Thirdly, a system in which both the insurance companies (including HMOs, etc.) and providers of healthcare services depend totally upon the economic standing of the individual as the target for leveraging profits creates a decided mismatch for the person in need of care. To him/her such a scenario takes on the feel of two Goliaths against a single David. He/she receives denials of benefits from the insurers and collection letters from the providers, and in both cases the buck stops with the one in need of service. Given these choices the market is hardly free to the sick person.
With these notions in mind we may return to the current Medicare conundrum. When hard-working folk are privy to news about calamitous federal deficits, how could they be opposed to the Ryan Plan that would deliver them back into the individual private insurance market at the age of 65? One need simply ask that question to folks who have been working all of their lives and who having crossed over the age of 50 can see the light at the end of the working tunnel. Clearly, most who fit this category long for the day when life’s formula for economic survival changes. To this group, and this is the bulk of the population, it means that at age 65 a retirement benefit from the federal government will be landing in their mailbox each month and that Medicare takes over and makes the fight for benefit payments one between the government as insurer and the providers. The days of the individual fighting corporate attorneys and healthcare provider collection offices are all but over. And never forget that, actuarial data not withstanding, citizens firmly believe that they deserve these benefits because they have paid for them all of their working lives. Such is driving the fear and resentment of the Ryan Plan.

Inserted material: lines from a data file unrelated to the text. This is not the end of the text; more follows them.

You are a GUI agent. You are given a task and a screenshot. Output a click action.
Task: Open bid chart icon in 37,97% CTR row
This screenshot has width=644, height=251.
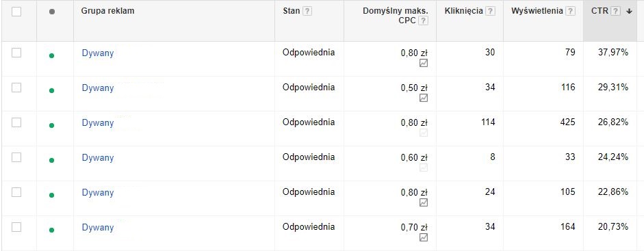pyautogui.click(x=424, y=63)
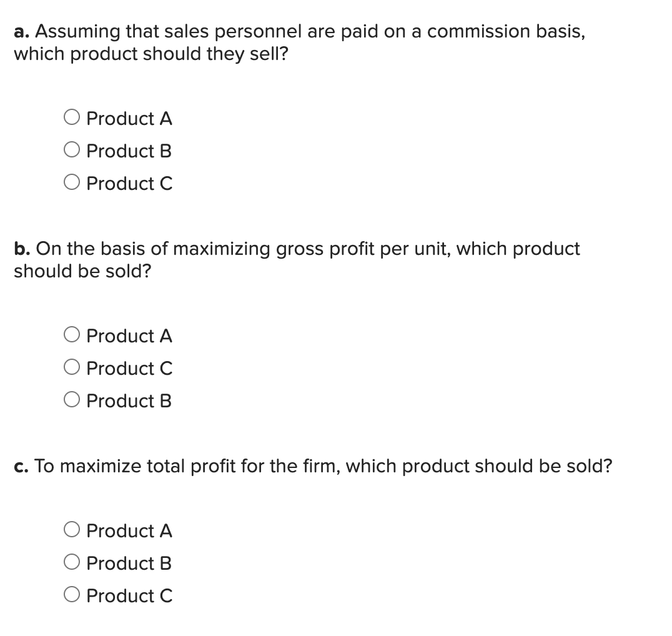Image resolution: width=672 pixels, height=636 pixels.
Task: Pick Product C radio button for question c
Action: pos(72,595)
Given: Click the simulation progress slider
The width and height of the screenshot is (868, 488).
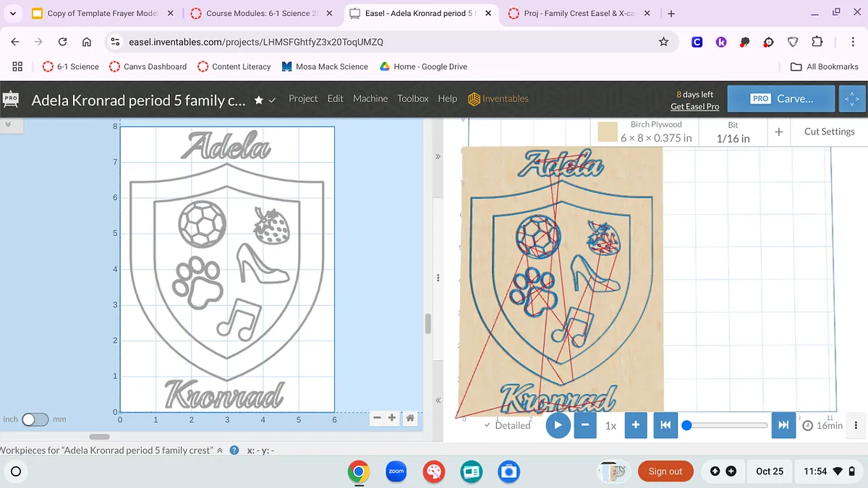Looking at the screenshot, I should tap(726, 425).
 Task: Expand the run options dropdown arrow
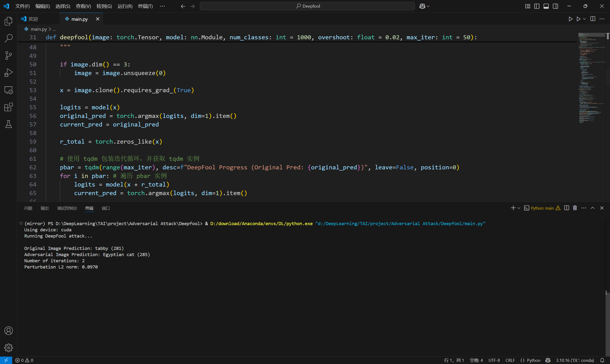click(x=584, y=19)
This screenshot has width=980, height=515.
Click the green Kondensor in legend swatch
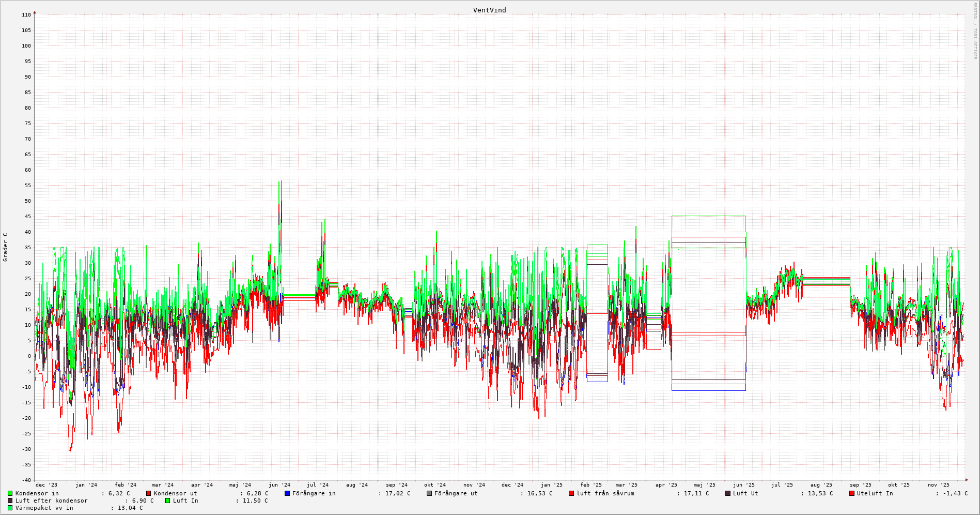point(10,493)
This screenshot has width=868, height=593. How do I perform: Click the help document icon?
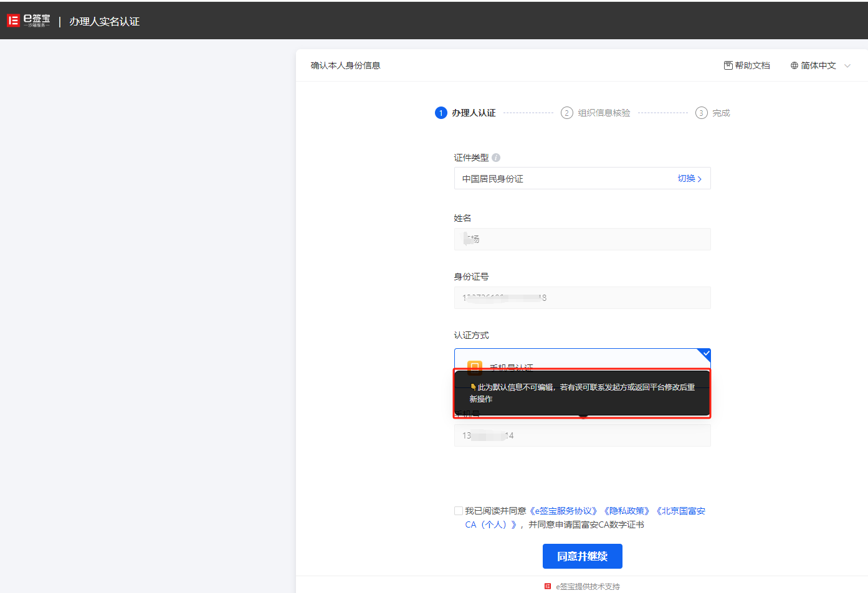(x=728, y=65)
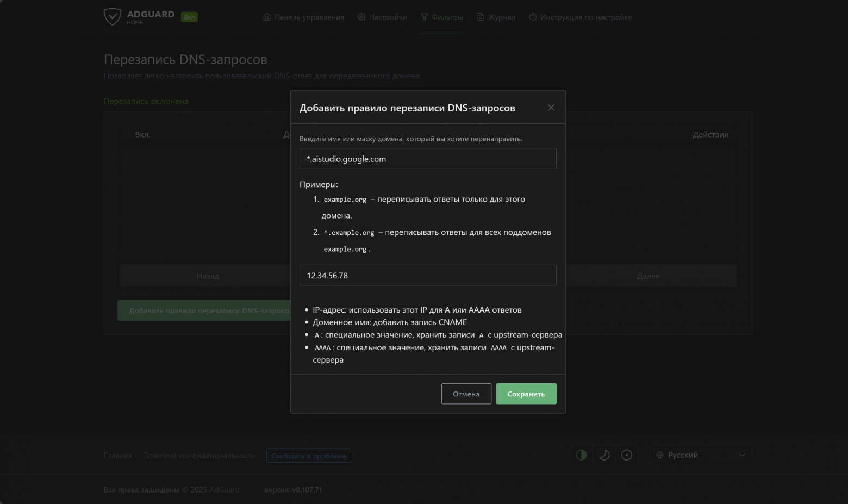Click the green Вкл badge near the logo
The width and height of the screenshot is (848, 504).
pos(190,17)
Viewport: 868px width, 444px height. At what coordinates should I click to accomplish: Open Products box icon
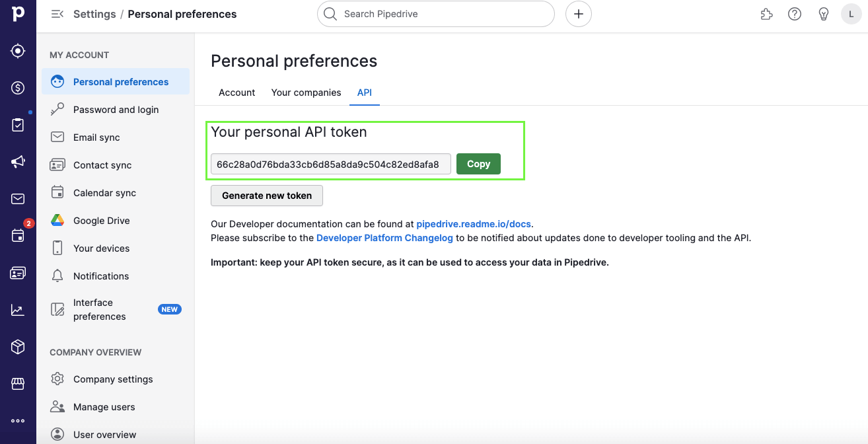tap(18, 347)
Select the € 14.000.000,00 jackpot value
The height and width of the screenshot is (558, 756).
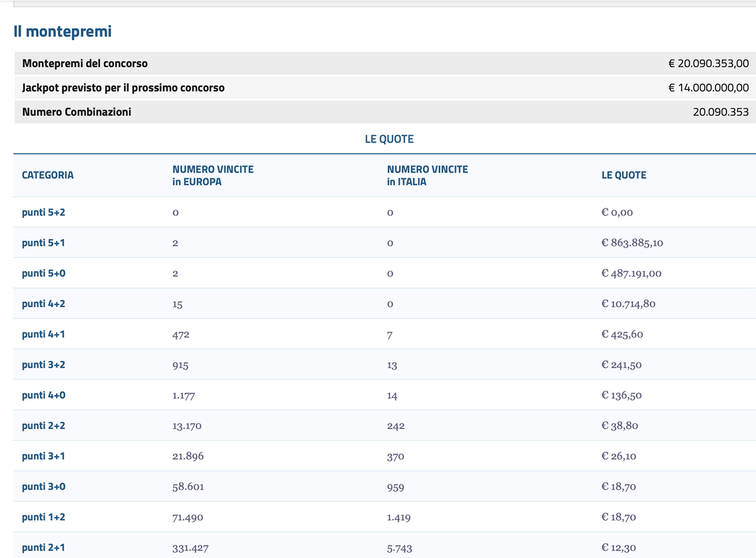tap(708, 88)
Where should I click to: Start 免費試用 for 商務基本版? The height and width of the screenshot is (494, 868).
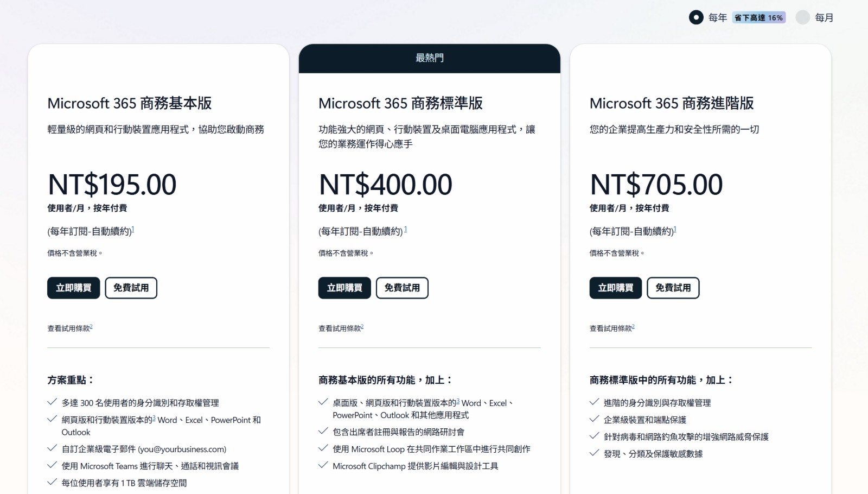(131, 288)
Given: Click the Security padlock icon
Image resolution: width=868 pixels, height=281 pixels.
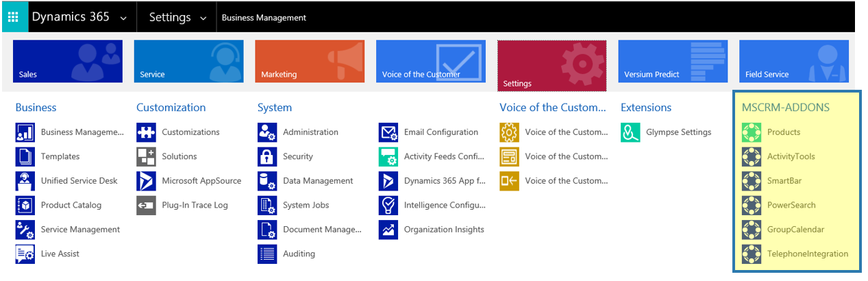Looking at the screenshot, I should click(x=267, y=157).
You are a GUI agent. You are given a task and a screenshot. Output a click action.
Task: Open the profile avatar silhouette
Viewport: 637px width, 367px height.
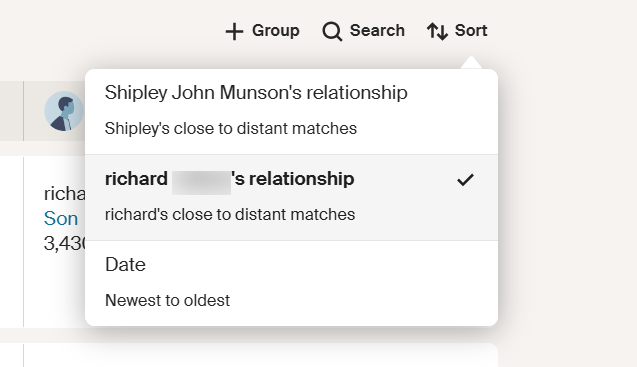[64, 111]

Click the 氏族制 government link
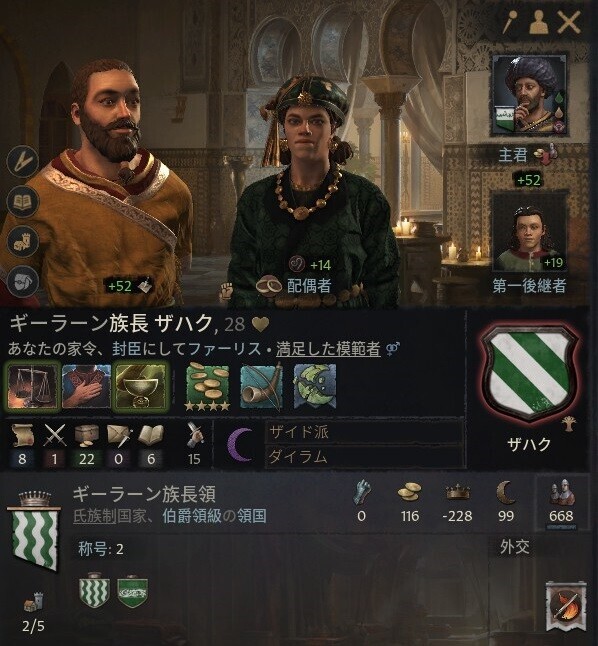[94, 516]
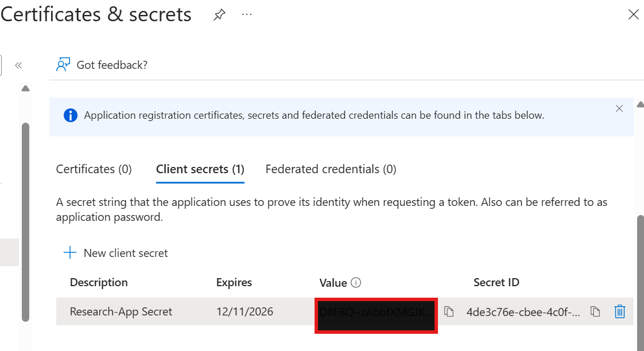
Task: Select the Client secrets (1) tab
Action: (200, 169)
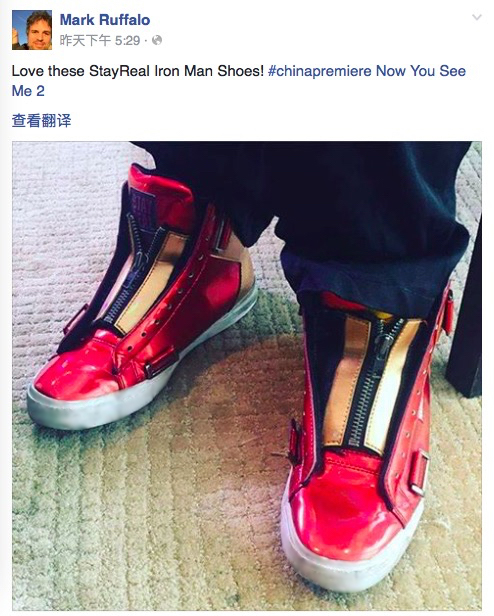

So should we simply continue to deny the impending disaster surrounding Medicare and its sibling Medicaid? That would be profoundly foolish. Members of both political parties must sooner rather than later sit down and deal with a number of issues related to Medicare/Medicaid and Social Security. Ideas such as gradually raising retirement ages, raising employee/employer contributions, raising caps on income for collecting social security taxes and means testing of benefits must be on the table.
Just as the partisan wars appear to be here to stay so to are social programs like Medicare/Medicaid and Social Security. History will label as winners those who establish their means of survival.